Reggio Calabria. È il più antico partito politico italiano. Fondato il 12 aprile del 1895, ha rischiato di scomparire ieri. In un’Italia abituata da sempre a cambiare bandiera, che ha fatto del motto “Franza o Spagna purché si magna” un metodo di azione politica, il Partito Repubblicano è rimasto sempre uguale a se stesso, col suo nome e col suo simbolo. Non poteva finire così.
Ci vuole una grande personalità per guastare la festa a Silvio Berlusconi nel giorno del suo trionfo. Snobbare l’invito del leader del neocostituito Popolo della Libertà a salire sul palco del Congresso costitutivo, non è da tutti. Quella passerella, però, sarebbe significata la fine.
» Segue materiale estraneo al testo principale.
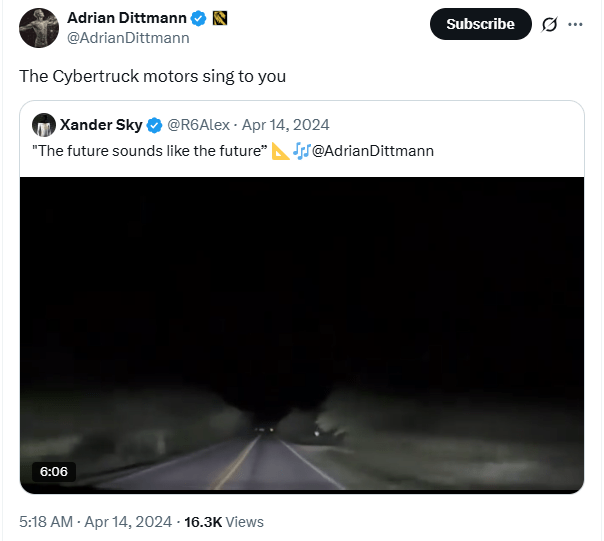
Task: Click the verified badge next to Xander Sky
Action: (155, 125)
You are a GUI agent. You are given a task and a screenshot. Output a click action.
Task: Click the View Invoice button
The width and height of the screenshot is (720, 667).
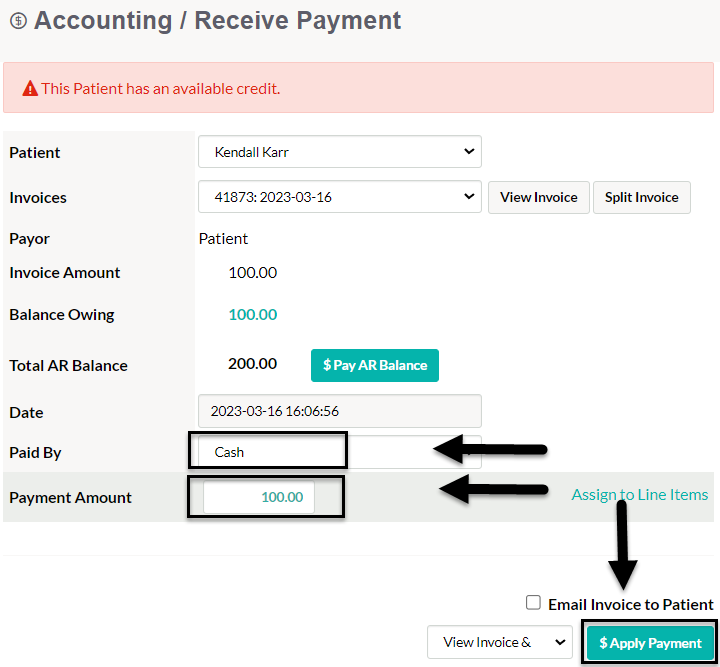(539, 197)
Berlusconi ha chiamato a sè «i responsabili e i leader dei partiti e dei movimenti che oggi consegnano a noi le loro bandiere e i loro simboli affinché si fondano in quello del Popolo della Libertà».
Quando ha sentito pronunciare il proprio nome, ha fatto finta di niente, è rimasto impassibile al suo posto, in sella al Pri. Il reggino Francesco Nucara, 69enne segretario nazionale dei repubblicani, non ha abdicato in favore del re di Arcore.
Salire su quel palco, dopo quelle parole pronunciate da Berlusconi, sarebbe significato certificare la morte del suo partito, proprio lui che da quando guida la segreteria, nel 2001, ha fatto di tutto per la sopravvivenza del Partito Repubblicano Italiano. Ma proprio di tutto, navigando come un Noè senza Arca nei marosi degli ultimi otto anni della politica italiana, mentre piante ben più robuste come quercia e ulivo appassivano inesorabilmente, per portare in salvo quella specie preziosa di pianta, l’edera.
Nel 2006, ad esempio, dovette subire critiche e sberleffi quando annunciò la sua candidatura alla Camera dei deputati nella lista di Forza Italia. Non era cosa di tutti i giorni che un segretario nazionale di un partito si candidasse nella lista di un altro partito, seppure alleato; sebbene l’interessato fosse anche viceministro del governo Berlusconi. «Candidato con Forza Italia per salvare l’identità e la sopravvivenza del Partito Repubblicano» spiegò a chiare lettere senza curarsi delle critiche. Nucara, in una fase in cui il Pri rischiava di presentarsi alle urne senza guadagnare nemmeno un deputato, strinse un accordo nazionale con Forza Italia, grazie al quale presidente segretario e altri pochi esponenti si assicuravano una candidatura nella lista azzura, da indipendenti, in un collegio blindato; mentre al Senato, più accessibile, il Pri correva con la propria lista. E così ingoiò il rospo della candidatura azzurra, addolcito dal collegio della roccaforte repubblicana, l’Emilia Romagna, ma salvò il Pri.
A distanza di tre anni, se ieri fosse salito sul palco del Pdl quel “sacrificio” sarebbe stato inutile. Morire per estinzione o per confusione, poco importa. Personaggi del “calibro” di Giuseppe Mazzini, Ugo La Malfa, Giovanni Spadolini, si sarebbero rivoltati nella tomba. Non poteva finire così. «Il Pri non si scioglierà – ha spiegato poi Nucara – perché noi non vogliamo scioglierci, ma aderire al Popolo della Libertà rimanendo in vita con il nostro simbolo e la nostra bandiera». Non a caso proprio per la sua peculiarità di attaccarsi saldamente ai punti d’appoggio, l’edera è il simbolo della fedeltà e dell’amore eterno.